Objectives:
#1 In the passage on FBAR penalties, reproduce word for word the stretch from "- The taxpayer cooperated" through "tax and penalties.".
#2 Translate this sentence from the passage on FBAR penalties into Spanish: "Bittner also could have disclosed his foreign financial accounts by means of an IRS voluntary disclosure program."

Reading text:
Section 5321(a)(5)(A) of the Bank Secrecy Act authorizes the government to “impose a civil money penalty on any person who violates, or causes the violation of, any provision of section 5314.” The maximum penalty for a non-willful violation “shall not exceed $10,000.” For a willful violation, the act authorizes a penalty equal to the greater of $100,000 or 50 percent of the account balance. Had the box been checked on Bittner’s FBARs indicating that he had interests in 25 or more foreign financial accounts during the year and had nothing more been reported concerning his foreign financial accounts for the year, that likely would have been the end of the matter.
Bittner also could have disclosed his foreign financial accounts by means of an IRS voluntary disclosure program. Under the 2011 Offshore Voluntary Disclosure Initiative (OVDI), the IRS resolved foreign accounts compliance cases upon the following terms:
- The taxpayer filed original or amended U.S. income tax returns as needed for the preceding seven years (the voluntary disclosure period).
- The taxpayer filed complete and accurate original or amended offshore-related information returns and FBARs as needed for the voluntary disclosure period.
- The taxpayer cooperated in the voluntary disclosure process, including providing information on offshore financial accounts, institutions, and facilitators, and signing agreements as needed to extend the period of time for assessing tax and penalties.
- The taxpayer paid an accuracy-related penalty under section 6662(a) of the Internal Revenue Code (the Code) equal to 20 percent of the full amount the underpayment of tax for each year.
- The taxpayer paid failure to file penalties under section 6651(a)(1) of the Code if applicable.
- The taxpayer paid failure to pay penalties under section 6651(a)(2) of the Code if applicable.
- The taxpayer paid, in addition to applicable accuracy-related, failure to file, and failure to pay penalties, a miscellaneous Title 26 offshore penalty equal to 25 percent of the highest aggregate balance in foreign bank accounts or foreign financial assets during the voluntary disclosure period.
- The taxpayer paid in full all tax, interest, accuracy-related penalty, and, if applicable, failure to file and failure to pay penalties with submission of the required original or amended tax returns, original or amended information return, and original or amended FBARs.
- The taxpayer executed a Form 906, Closing Agreement on Final Determination Covering Specific Matters.

Dataset rows:
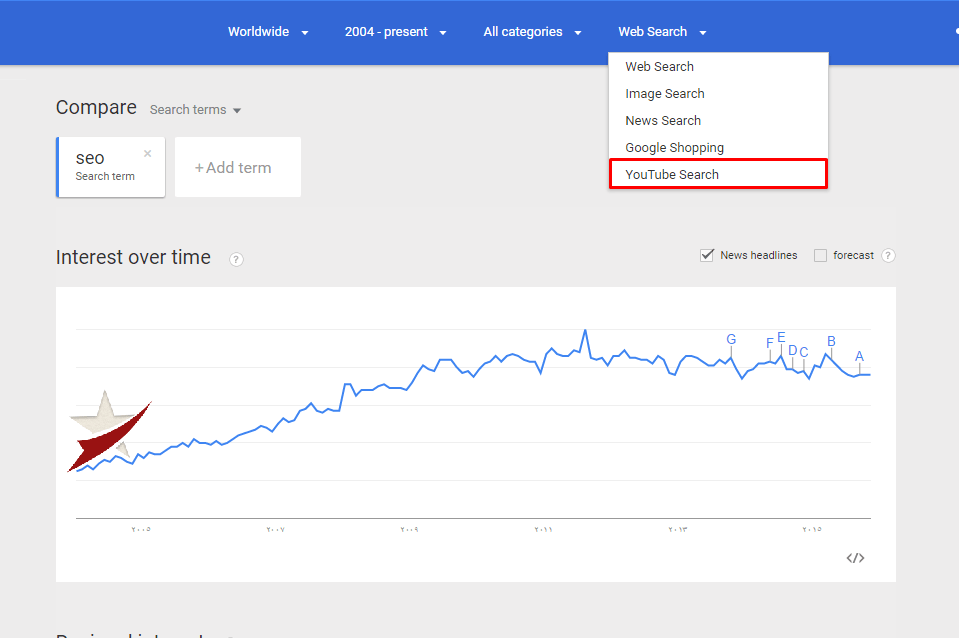Select news headline marker A on chart
The width and height of the screenshot is (959, 638).
859,356
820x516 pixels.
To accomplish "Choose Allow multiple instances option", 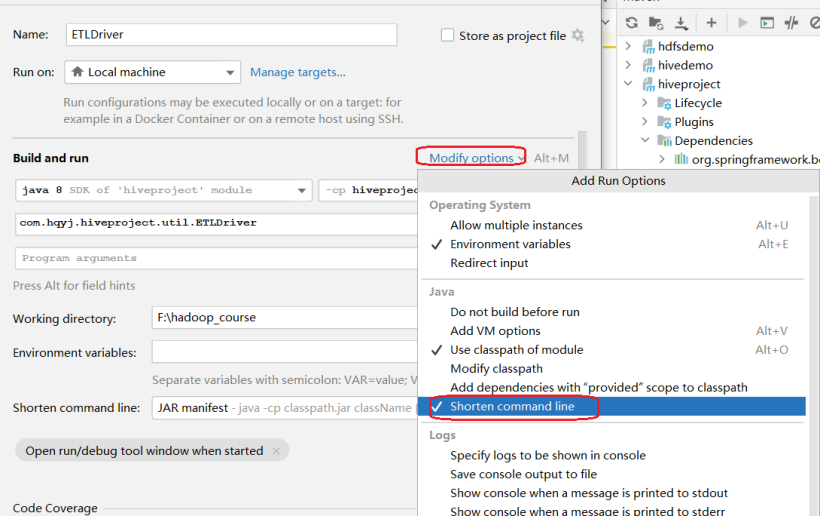I will (516, 225).
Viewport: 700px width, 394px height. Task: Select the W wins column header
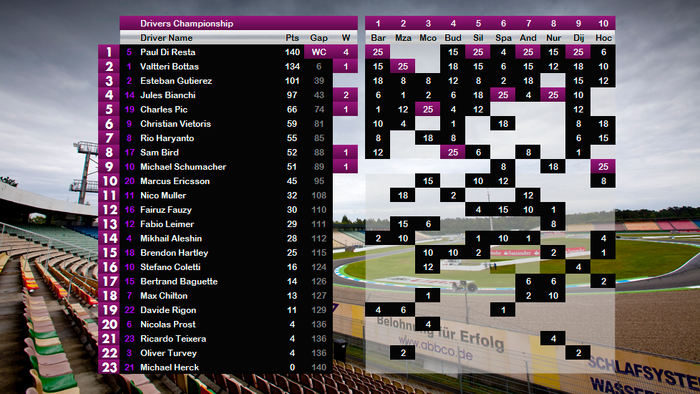point(346,38)
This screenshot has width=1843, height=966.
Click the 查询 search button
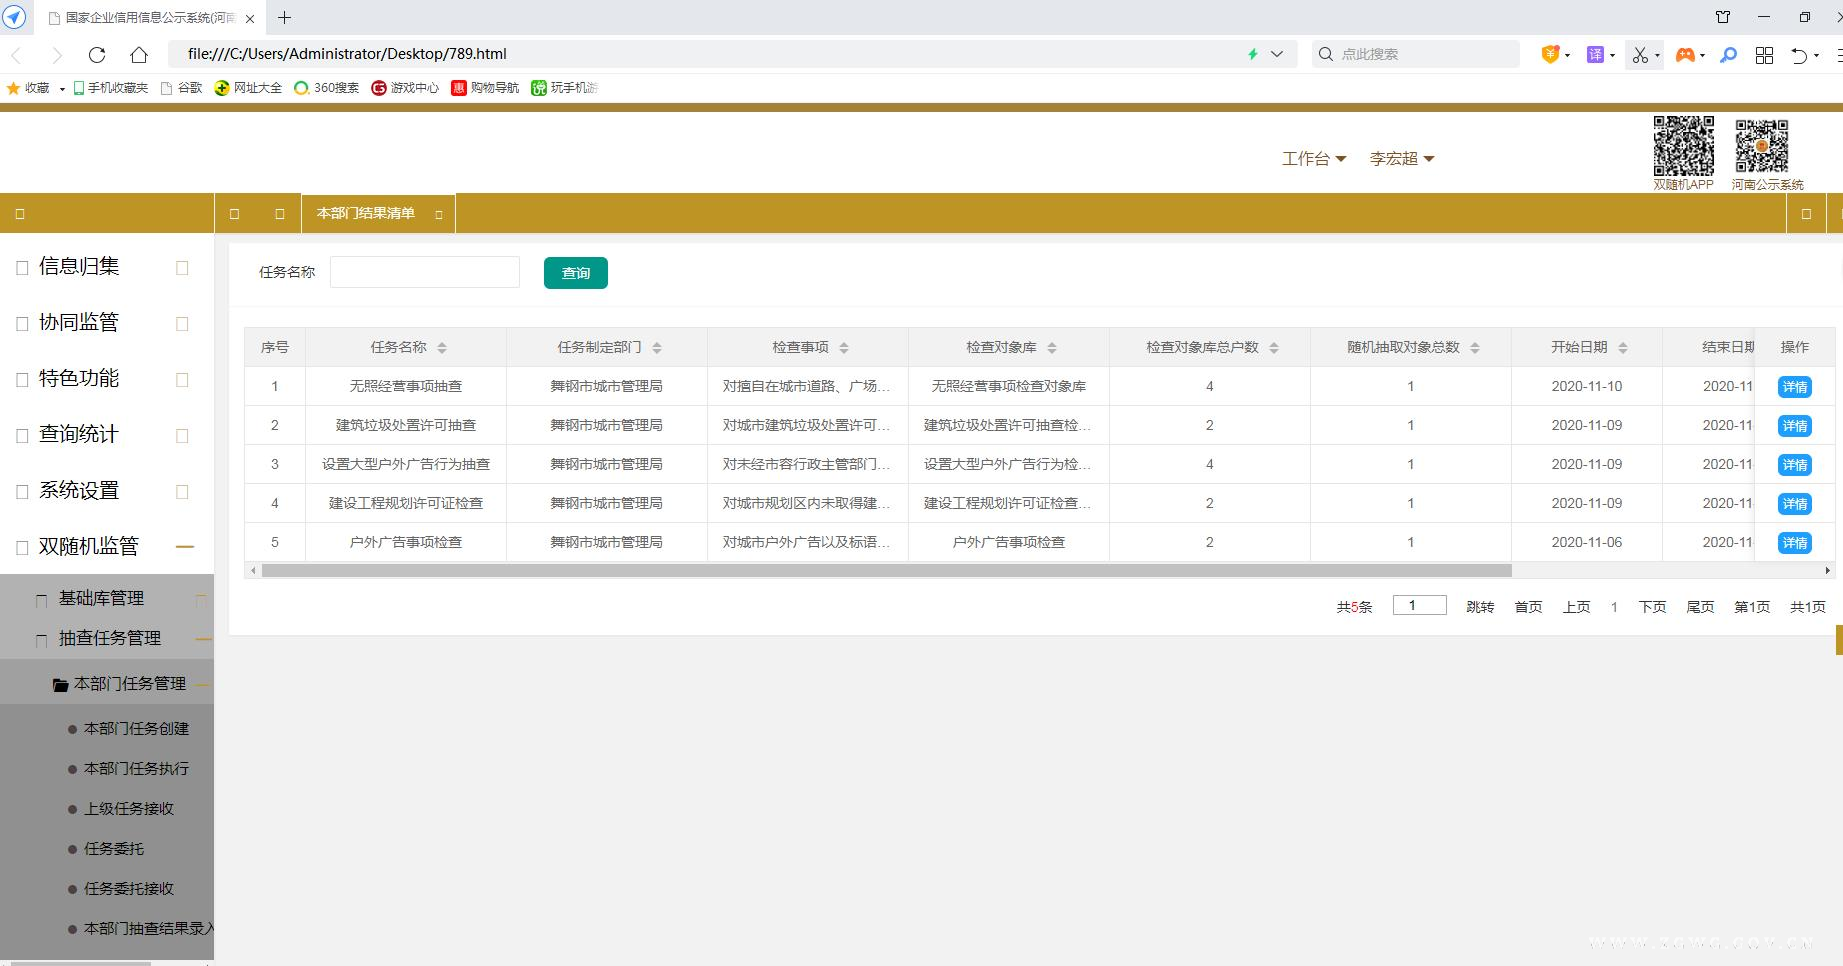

Complete answers:
#1
- The taxpayer cooperated in the voluntary disclosure process, including providing information on offshore financial accounts, institutions, and facilitators, and signing agreements as needed to extend the period of time for assessing tax and penalties.

#2 Bittner también podría haber declarado sus cuentas financieras en el extranjero mediante un programa de divulgación voluntaria del IRS.